Construction materials often have complex supply chains covering a diverse range of geographical, political and economic variations. These often include parts of the world with high levels of enforced labour and other forms of exploitative labour practice. Of the 35.5 million people worldwide who are thought to be living in slavery, 70 per cent are found in regions which include major suppliers of basic and processed construction materials to the UK. The Modern Slavery Act which came into force last October has increased the emphasis on ensuring that such practices are not part of your supply chain.
The international nature and fragmentation of many materials supply sectors has meant that there is some inevitable inertia preventing them from robustly understanding the impacts and addressing them. Responsible sourcing schemes range from the BRE’s own generic BES6001 scheme to other sector-specific ones such as FSC, PEFC and others for timber, and CARES and EcoReinforcement for steel reinforcement products.
Each of these schemes have their own strengths and weaknesses partially resulting from the difficulties of the sectors that they deal with and partially a result of their relative
immaturity. In carrying out its review for BREEAM, BRE is working with key responsible sourcing certification schemes (RSCSs) to identify these strengths and weaknesses and then to work to increase their rigour over time, so stimulating a shift in industry perceptions from the sometimes-seen view of responsible sourcing as a ‘nice thing to do’ to engagement with a transparent, fully scrutinised process.
Architect and technical director at BRE Global’s sustainability group Alan Yates comments:
“It’s about encouraging scheme operators and the sectors they serve to get on board and improve and innovate in a way that is appropriate to their sector.”
Over its 25 years, BREEAM has always included credits for responsible sourcing. As part of its continued support of the key schemes currently in operation, the ratings body has scrutinised how well they have maintained their processes and kept up to speed with best practice. The principal purpose of this work is to amend the scoring process for responsible sourcing to take account of the differences between schemes and enable BRE to recognise future enhancements in this area.

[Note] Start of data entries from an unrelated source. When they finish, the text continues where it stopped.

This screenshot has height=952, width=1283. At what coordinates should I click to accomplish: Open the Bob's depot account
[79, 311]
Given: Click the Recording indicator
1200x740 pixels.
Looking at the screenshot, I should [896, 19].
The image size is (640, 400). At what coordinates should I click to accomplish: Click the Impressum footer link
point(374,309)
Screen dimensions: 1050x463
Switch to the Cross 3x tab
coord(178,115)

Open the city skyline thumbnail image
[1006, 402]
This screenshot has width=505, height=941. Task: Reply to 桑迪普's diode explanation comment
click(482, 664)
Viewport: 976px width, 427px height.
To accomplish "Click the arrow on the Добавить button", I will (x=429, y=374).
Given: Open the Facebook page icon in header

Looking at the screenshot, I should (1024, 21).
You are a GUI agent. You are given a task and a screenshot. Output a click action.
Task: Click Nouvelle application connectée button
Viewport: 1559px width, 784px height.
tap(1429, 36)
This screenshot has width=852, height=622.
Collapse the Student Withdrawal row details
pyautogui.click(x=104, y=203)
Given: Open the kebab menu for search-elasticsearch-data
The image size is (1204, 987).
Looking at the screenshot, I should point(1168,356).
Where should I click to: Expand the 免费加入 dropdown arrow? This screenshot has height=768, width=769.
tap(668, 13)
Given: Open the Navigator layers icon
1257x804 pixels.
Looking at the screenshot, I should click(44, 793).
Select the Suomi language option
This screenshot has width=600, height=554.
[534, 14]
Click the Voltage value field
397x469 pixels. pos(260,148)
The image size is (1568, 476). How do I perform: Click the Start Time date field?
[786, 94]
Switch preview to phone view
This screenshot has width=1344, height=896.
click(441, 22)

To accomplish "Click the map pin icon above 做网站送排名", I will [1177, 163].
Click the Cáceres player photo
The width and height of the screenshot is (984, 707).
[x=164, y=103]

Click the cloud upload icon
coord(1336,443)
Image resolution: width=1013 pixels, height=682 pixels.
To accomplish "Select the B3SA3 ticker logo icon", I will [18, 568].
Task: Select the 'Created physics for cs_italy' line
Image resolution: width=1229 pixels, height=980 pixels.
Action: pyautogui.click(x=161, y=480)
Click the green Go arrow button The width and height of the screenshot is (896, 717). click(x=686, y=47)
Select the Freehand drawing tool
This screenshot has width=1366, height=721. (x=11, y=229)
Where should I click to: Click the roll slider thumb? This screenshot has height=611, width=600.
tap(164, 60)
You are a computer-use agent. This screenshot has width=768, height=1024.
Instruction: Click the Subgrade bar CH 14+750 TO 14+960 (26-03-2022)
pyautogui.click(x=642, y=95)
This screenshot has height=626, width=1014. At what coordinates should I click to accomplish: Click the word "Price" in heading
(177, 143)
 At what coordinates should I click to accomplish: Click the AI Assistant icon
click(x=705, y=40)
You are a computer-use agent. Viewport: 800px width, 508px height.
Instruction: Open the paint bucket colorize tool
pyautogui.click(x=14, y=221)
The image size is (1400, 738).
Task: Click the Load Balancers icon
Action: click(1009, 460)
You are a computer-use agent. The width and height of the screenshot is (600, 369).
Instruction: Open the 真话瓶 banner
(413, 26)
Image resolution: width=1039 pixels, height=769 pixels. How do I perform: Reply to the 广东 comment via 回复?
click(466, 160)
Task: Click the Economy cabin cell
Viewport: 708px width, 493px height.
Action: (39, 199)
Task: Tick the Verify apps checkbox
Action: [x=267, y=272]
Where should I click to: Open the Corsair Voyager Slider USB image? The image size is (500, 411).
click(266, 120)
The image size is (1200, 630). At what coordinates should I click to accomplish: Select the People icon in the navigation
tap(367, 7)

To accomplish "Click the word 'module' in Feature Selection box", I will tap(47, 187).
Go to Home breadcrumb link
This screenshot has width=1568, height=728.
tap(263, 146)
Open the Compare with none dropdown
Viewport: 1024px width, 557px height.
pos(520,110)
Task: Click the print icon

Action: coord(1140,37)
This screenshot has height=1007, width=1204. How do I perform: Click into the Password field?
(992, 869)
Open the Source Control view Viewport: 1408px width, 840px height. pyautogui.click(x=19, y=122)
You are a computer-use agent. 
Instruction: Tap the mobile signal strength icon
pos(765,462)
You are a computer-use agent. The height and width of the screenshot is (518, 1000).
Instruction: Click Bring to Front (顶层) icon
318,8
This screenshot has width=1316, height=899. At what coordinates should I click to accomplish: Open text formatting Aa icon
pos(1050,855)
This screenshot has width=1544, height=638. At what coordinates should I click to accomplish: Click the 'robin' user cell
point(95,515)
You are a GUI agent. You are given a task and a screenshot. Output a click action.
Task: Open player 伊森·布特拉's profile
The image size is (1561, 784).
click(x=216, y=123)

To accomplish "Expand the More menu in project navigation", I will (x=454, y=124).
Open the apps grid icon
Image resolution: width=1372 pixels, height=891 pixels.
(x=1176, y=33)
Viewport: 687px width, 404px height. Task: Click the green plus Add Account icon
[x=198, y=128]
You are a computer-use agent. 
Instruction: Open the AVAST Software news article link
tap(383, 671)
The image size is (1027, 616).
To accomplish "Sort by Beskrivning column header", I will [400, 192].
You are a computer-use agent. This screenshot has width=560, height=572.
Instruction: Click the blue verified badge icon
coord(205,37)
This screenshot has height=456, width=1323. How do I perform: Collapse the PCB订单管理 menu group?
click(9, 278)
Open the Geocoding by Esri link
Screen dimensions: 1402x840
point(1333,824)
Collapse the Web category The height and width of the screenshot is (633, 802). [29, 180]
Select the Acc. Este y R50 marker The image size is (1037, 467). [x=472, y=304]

BRE is about to publish a revised version of its BREEAM Guidance Note (GN18) with amended points scores for each scheme and a summary review of the six key RSCSs that it currently recognises in BREEAM – BES6001 for all materials and components, plus FSC, PEFC and SFI for timber and UK CARES SCS and EcoReinforcement for steel. The ultimate aim of the review is to ensure that the schemes recognised by BREEAM continue to be managed robustly and along the way offering specifiers greater transparency and confidence in the process.
This will also, it is hoped, enable specifiers to in future have a better understanding of what now-familiar labels mean, and what they do not. By bringing in a more sophisticated scoring process for responsible sourcing schemes within BREEAM comprising key criteria, BRE is aiming to underpin its credibility via a consistent, fair and balanced approach.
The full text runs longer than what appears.